HOW TO COMPLETE THIS TASK
Your copy of the data should match it exactly, leaving out only the pictures.

____

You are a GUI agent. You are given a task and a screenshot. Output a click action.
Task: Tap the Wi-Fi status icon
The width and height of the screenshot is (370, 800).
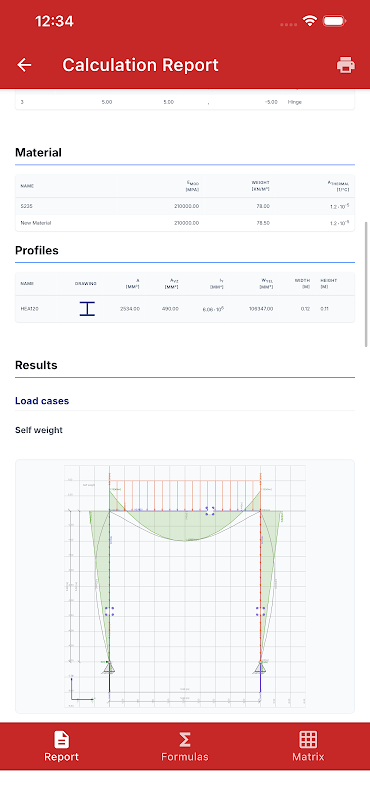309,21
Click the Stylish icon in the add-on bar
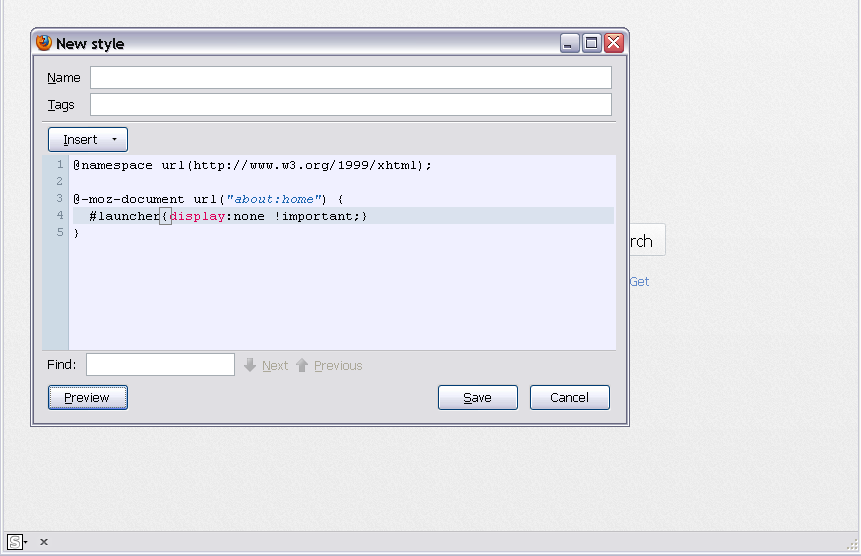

____

ANSWER BOX
You are a GUI agent. You are given a task and a screenshot. Output a click action.
Task: Tap the Wi-Fi status icon
The width and height of the screenshot is (370, 800).
309,21
Click the Stylish icon in the add-on bar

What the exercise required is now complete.